'Ik ben geen lief, klein meisje'
Diamanda La Berge Dramm is een spetterend totaalpakket. De Amsterdamse beschikt over een eigentijds voorkomen, een innemende en tegelijk kamervullende presence, maar vooral een bezielde muzikaliteit. ‘Bach en Cage hebben veel met elkaar gemeen.’
Bram Van Haelter
Nieuwe inzichten uit neurologisch en psychologisch onderzoek wijzen erop dat onze zintuigen nauwer met elkaar verwant zijn dan we denken. Zo koppelen we aan bepaalde smaken intuïtief een visuele component: een chardonnay is vaak een ‘ronde’ wijn, terwijl gember ‘scherp’ smaakt. Ook aan geluid kunnen we beelden linken. Een contrabas klinkt donkerder dan een dwarsfluit. Een stem klinkt ‘ragfijn’ of net ‘breed dragend’. Sommige muzikanten lijken echter de synesthesie (want zo heet het verschijnsel waarbij we zintuiglijke ervaringen ongewild koppelen) te overtreffen.
Diamanda La Berge Dramm is daar het eigentijdse prototype van.

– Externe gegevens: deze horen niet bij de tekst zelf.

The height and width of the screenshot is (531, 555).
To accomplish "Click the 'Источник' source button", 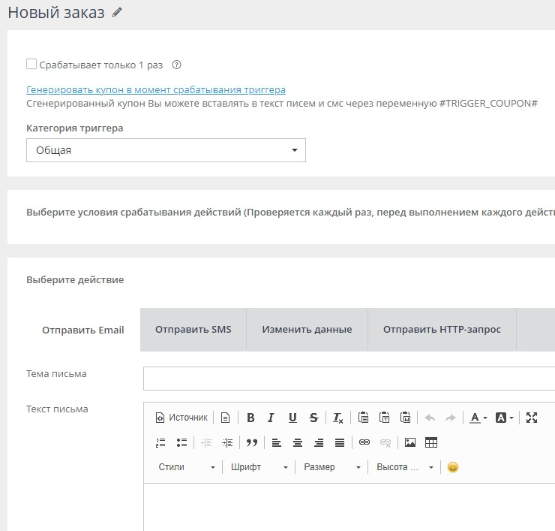I will pyautogui.click(x=181, y=418).
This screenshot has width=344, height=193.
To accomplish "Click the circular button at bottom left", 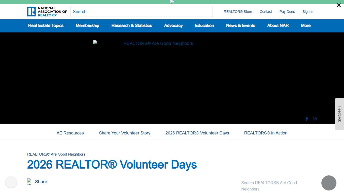I will click(11, 182).
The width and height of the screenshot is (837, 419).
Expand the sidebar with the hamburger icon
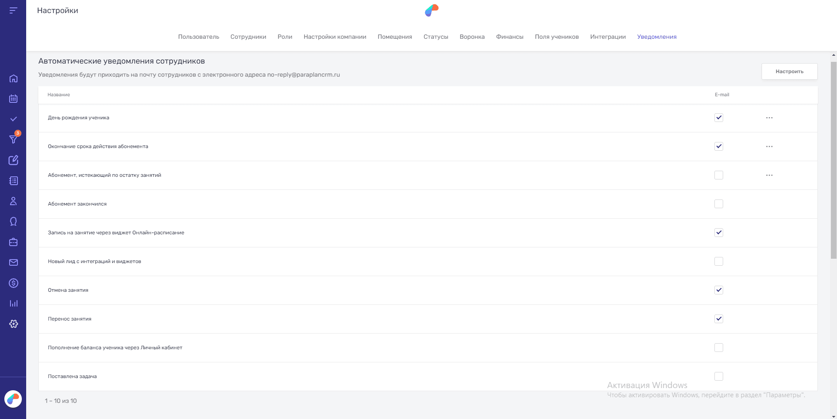click(x=14, y=10)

Zowel de zang als het vioolspel van de muzikante zijn bij uitstek polymorf, als een veelkoppig wezen dat tegelijk mierzoet, messcherp en extatisch (maar nog vaker niets van dat alles) klinkt.

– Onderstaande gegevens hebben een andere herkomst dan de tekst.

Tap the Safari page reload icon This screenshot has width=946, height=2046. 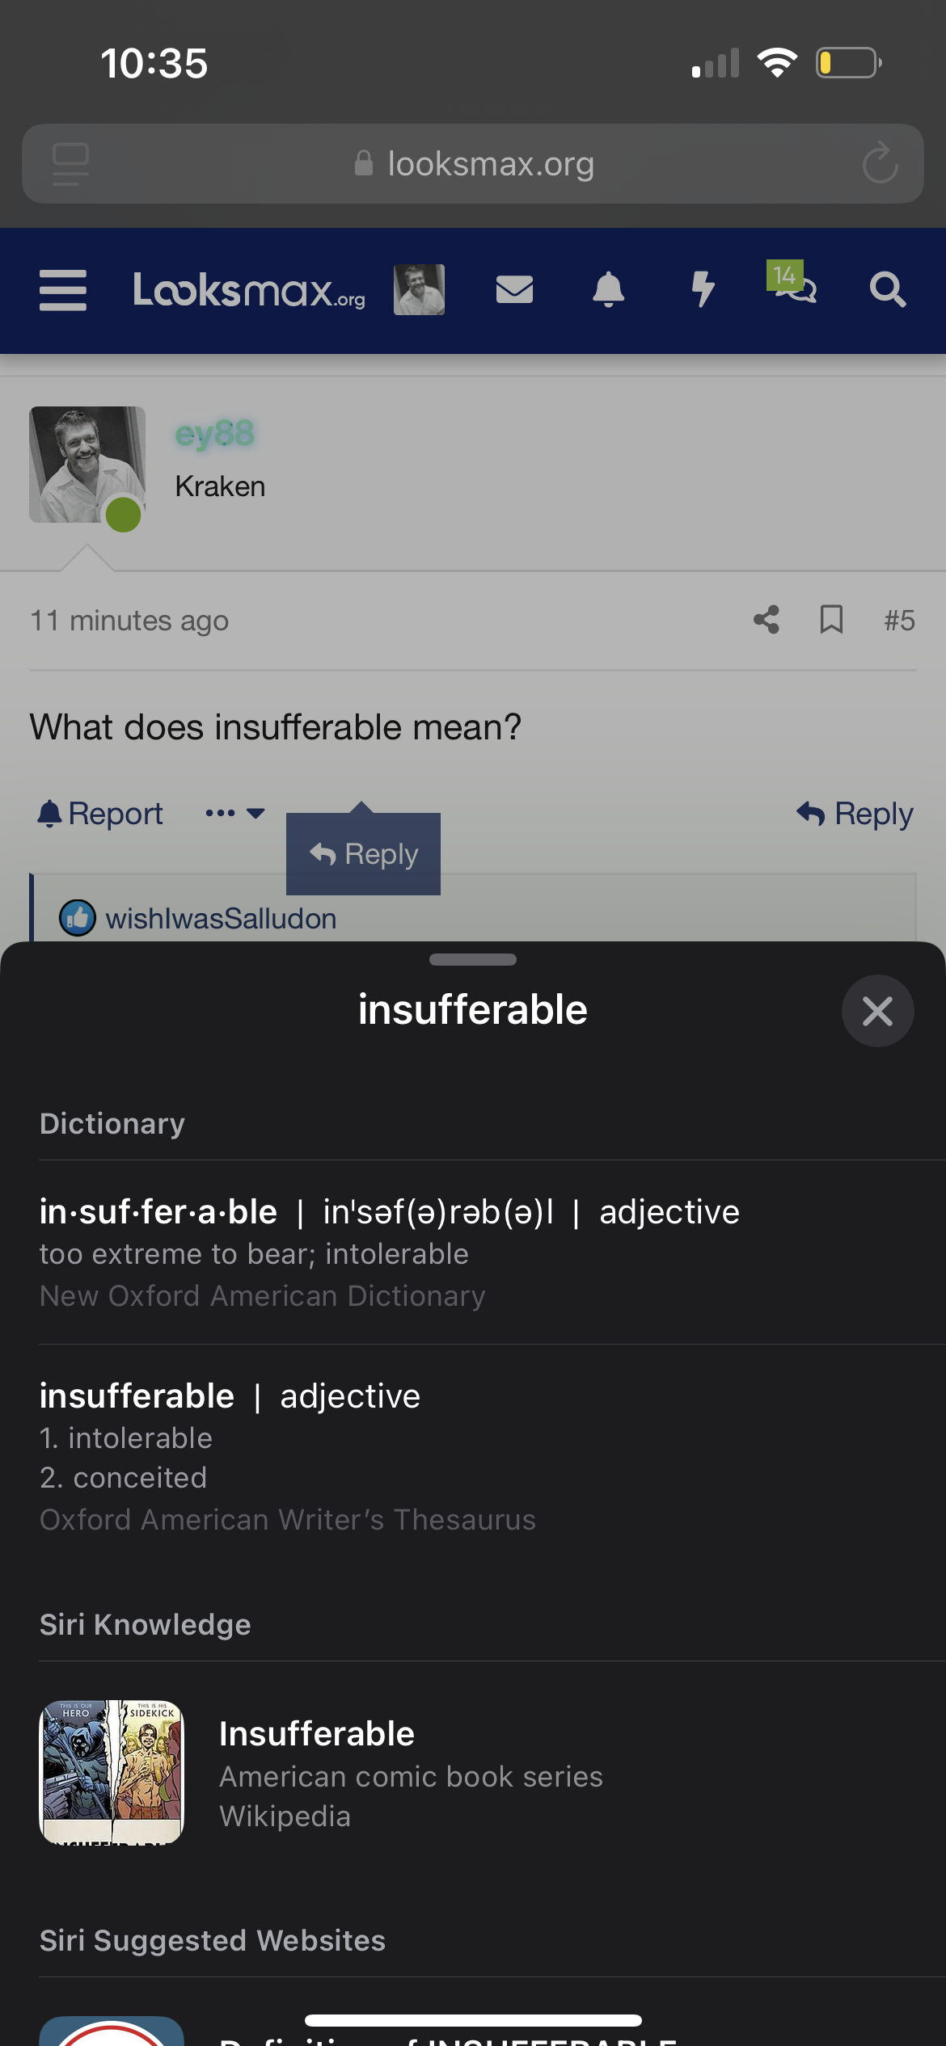point(880,163)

In haar muziek zoekt Dramm naar de (on)mogelijkheden van haar instrumenten door onorthodoxe speltechnieken uit te proberen. De vioolsnaren worden geplukt, uitgetrokken en in alle richtingen van de wind bestreken om nieuwe klankkleuren te verkennen en ze klopt op haar klankkast tot basachtige beats doorheen de houtnerven van haar viool bonken. Maar vooral: ze kneedt de klanken in allerlei vormen zonder dat de muziek aan esthetische waarde inboet. Het experiment klinkt niet als dusdanig, integendeel. Het resultaat is een wonderlijke ontdekkingsreis langs (en op welgemikte momenten net over) de grenzen van het traditioneel toelaatbare. “Het is een manier om de authentieke viool te horen, doorheen de randen van haar geluid. Alsof je heel veel raampjes opent om het kerngeluid weer te horen”, zegt ze daar zelf over.

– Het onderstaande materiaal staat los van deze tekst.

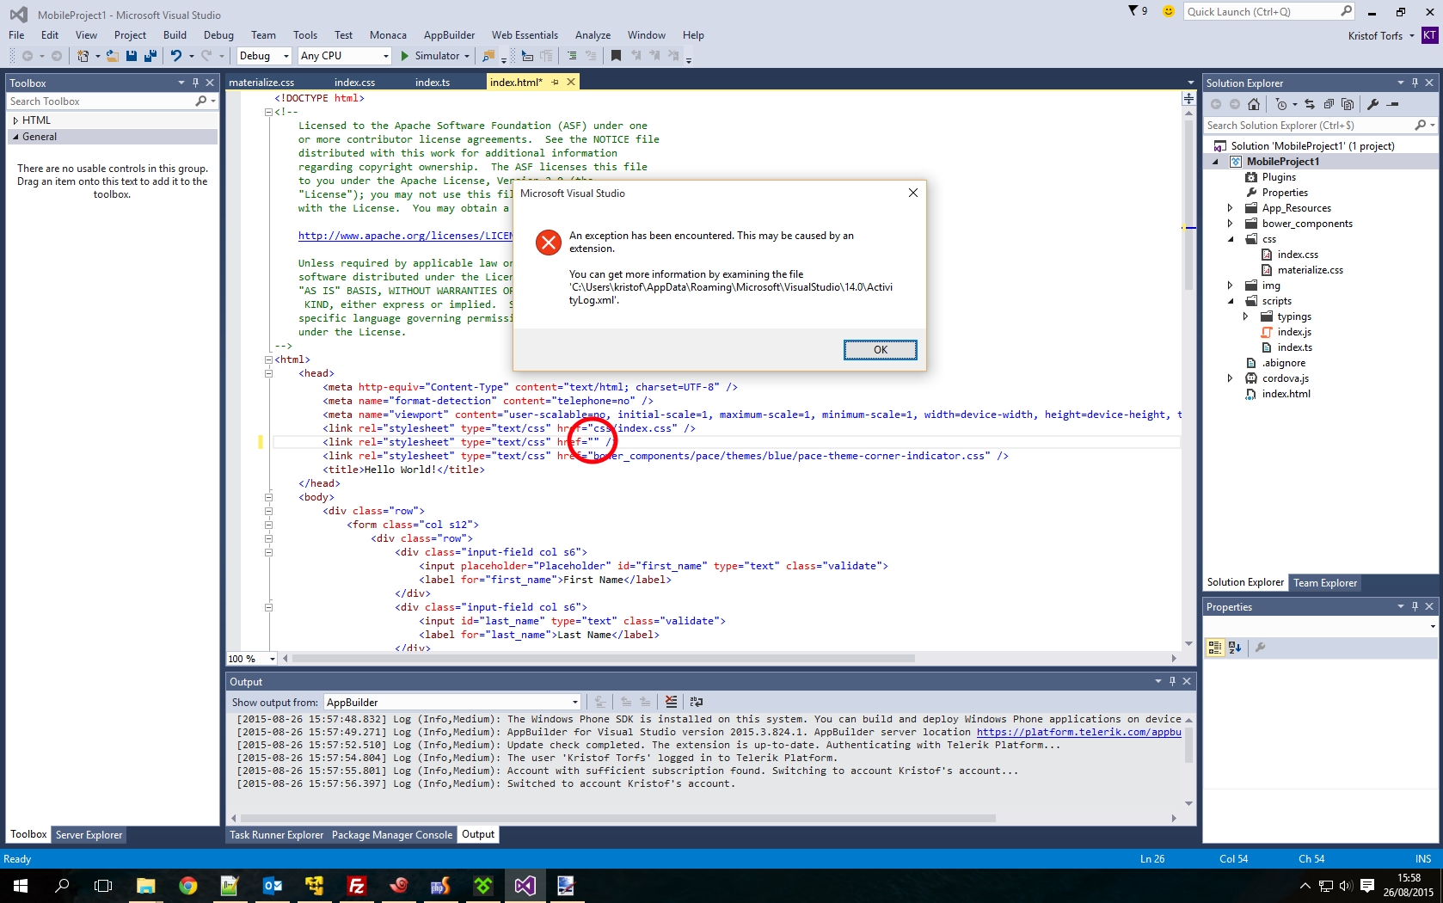Open the AppBuilder menu
This screenshot has height=903, width=1443.
[449, 35]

De expertise die Dramm de afgelopen jaren rond deze ‘extended techniques’ heeft opgebouwd, geeft ze overigens maar al te graag door. “Als hedendaagse violist zie ik het als mijn verantwoordelijkheid om de viool relevant te houden. De context waarin we luisteren, verandert natuurlijk. Ik ben nieuwsgierig om onze 21e-eeuwse oren te volgen en te kijken waar we landen.”
Buikgevoel
De veelzijdigheid die Dramm aan de dag legt in haar speltechniek, trekt ze maar wat graag door in haar oeuvre. Zo bracht ze al werk van verschillende oude meesters en postmoderne visionairen, en werkte ze in een recent verleden nog samen met John Cale, medeoprichter van de invloedrijke rockgroep The Velvet Underground. Op ‘Inside Out’ – het project dat de basis vormt voor haar concert in De Bijloke – plaatst ze muziek van Johann Sebastian Bach tegenover die van avantgardist John Cage. Met die combinatie overspant ze zo’n 300 jaar en een belangrijk deel van de moderne muziekgeschiedenis. De confrontatie tussen beide heren is niet gebaseerd op ingewikkelde musicologische theorieen, maar op (een beangstigend sterk) buikgevoel. “Voor mij vraagt de muziek van zowel Bach als Cage een soort cocreatief proces. Hun werken komen pas echt tot leven als ze gehoord en geïnterpreteerd worden. In dat opzicht ben ik slechts de facilitator van een ervaring die we samen tot stand brengen.”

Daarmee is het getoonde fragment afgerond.